HUANG Wanzhuang1,2(), SHI Peiji1,3()   

  1. 1. College of Geography and Environmental Science, Northwest Normal University, Lanzhou 730070, China
    2. School of Geography and Environmental Engineering, Lanzhou City University, Lanzhou 730070, China
    3. Land Use and Comprehensive Improvement Engineering Research Center of Gansu Province, Lanzhou 730070, China
  • Received:2020-09-28 Revised:2021-04-19 Published:2021-06-25 Online:2021-08-25
  • Supported by:
    National Natural Science Foundation of China(41771130)

摘要:

科学确定乡村聚落体系是落实乡村振兴战略和促进农业农村现代化的关键之一,研究乡村聚落规模分布规律有助于乡村聚落体系优化。基于理论假设推导出了位序累计规模模型的准确表达及其规律,在此基础上,比较研究了位序累计规模模型和乡村位序—规模法则在河湟地区的适用性和准确性,厘清了河湟地区乡村聚落规模分布的特征和演变规律。研究显示:① 位序累积规模模型是一个单调递增的凹函数(P ≥ 1),函数表达式随着聚落规模分布的帕累托系数变化而变化。当1 ≤ P<1.20225时,Si=aln(Ni)+b,拟合系数a与首位聚落规模呈正相关;当P ≥ 1.20225时,$S_i=be^{aln(N_i)}$,聚落规模变异系数和首位聚落规模与拟合系数a呈负相关关系,而与拟合系数b则呈正相关关系。② 位序累积规模模型在河湟地区乡村聚落规模分布研究中具有良好的适用性和准确性,而乡村位序—规模法则不适用。③ 河湟地区乡村聚落规模分布为接近于帕累托系数为2的均衡分布且总体趋于集聚。未来河湟地区应有序推进乡村聚落向自然和社会经济条件较为优越区域适度集聚,合理制定区域乡村聚落布点规划和实用性村庄规划,走人与自然和谐共生、城乡融合发展的具有河湟地区特色的乡村振兴道路。
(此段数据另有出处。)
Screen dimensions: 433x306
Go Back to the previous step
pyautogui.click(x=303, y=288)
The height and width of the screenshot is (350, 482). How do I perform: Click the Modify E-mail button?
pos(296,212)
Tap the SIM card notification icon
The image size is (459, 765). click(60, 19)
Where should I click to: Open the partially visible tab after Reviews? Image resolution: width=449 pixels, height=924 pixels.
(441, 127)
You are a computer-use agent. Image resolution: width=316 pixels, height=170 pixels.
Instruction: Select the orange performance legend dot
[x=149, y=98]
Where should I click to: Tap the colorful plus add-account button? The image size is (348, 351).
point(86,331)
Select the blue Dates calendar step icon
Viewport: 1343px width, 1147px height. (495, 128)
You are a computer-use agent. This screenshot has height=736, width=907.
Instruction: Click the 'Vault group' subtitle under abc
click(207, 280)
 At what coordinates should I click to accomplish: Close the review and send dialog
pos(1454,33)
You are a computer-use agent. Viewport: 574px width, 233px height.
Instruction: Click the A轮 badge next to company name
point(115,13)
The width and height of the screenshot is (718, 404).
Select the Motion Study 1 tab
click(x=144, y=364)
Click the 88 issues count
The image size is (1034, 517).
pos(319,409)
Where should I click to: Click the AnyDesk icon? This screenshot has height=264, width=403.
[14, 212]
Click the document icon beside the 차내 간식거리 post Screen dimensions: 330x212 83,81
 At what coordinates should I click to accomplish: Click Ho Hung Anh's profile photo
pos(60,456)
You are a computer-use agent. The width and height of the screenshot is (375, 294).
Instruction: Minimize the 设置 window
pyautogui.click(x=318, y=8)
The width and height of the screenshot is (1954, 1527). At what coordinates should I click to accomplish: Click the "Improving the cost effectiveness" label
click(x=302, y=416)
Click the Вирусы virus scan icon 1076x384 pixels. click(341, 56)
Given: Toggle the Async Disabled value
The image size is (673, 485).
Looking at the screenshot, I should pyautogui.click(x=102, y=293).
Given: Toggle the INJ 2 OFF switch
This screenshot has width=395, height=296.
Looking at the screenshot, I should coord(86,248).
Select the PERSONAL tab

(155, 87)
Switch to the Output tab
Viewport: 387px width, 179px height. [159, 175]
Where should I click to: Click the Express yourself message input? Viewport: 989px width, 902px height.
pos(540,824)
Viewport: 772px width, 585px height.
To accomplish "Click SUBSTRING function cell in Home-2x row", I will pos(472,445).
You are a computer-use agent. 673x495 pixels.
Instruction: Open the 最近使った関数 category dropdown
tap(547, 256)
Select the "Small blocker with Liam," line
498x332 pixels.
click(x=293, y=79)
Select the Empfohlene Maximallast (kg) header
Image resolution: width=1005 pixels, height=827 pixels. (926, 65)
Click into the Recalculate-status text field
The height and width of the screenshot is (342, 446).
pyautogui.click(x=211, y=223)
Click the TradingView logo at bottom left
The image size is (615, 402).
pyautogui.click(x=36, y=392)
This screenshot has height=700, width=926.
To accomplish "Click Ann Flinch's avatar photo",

关键词: 乡村聚落, 规模分布, 位序累积规模模型, 乡村位序—规模法则, 河湟地区

Abstract:

Scientific determination of rural settlement system is one of the keys to implement the strategy of rural revitalization and promote the modernization of agriculture and rural areas. Meanwhile, understanding the distribution law of rural settlement size is helpful for the optimization of rural settlements. In order to provide a reliable theoretical basis for the study of rural settlement size distribution and the optimization of rural settlement system, this article took the Hehuang area as an example, and explored a more accurate expression and law of Rank Cumulative Size Model based on the original Rank Cumulative Size Model. Then we examined the applicability and accuracy of the model in rural settlement size distribution compared with the Rural Rank-Size Rule. We also studied the characteristics and evolution law of rural settlement size distribution in the study area. The results show that: (1) Rank Cumulative Size Model is a monotonously increasing concave function (P ≥ 1), and its expression varies with the change of the Pareto coefficient of rural settlements. When 1 ≤ P < 1.20225, Si = aln(Ni) + b, there is a positive correlation between the fitting coefficient a and the size of first settlements. When P ≥ 1.20225, $S_i=be^{aln(N_i)}$ the coefficient of variation of settlement size and the size of the first settlements are negatively correlated with the fitting coefficient a, and positively correlated with the fitting coefficient b. (2) Rank Cumulative Size Model is more suitable for the study of rural settlement size distribution in Hehuang as it has better applicability and accuracy; while the Rural Rank-size Rule is not applicable. (3) The rural settlement size in Hehuang nearly shows the equilibrium distribution pattern of Pareto coefficient 2 and tends to be more concentrated. In the future, the rural settlements should be concentrated in areas with superior natural and socio-economic conditions, and the layout of regional rural settlements and villages should be planned reasonably. Based on this, we can develop a rural revitalization path with the harmonious coexistence between human and nature, as well as between urban and rural development.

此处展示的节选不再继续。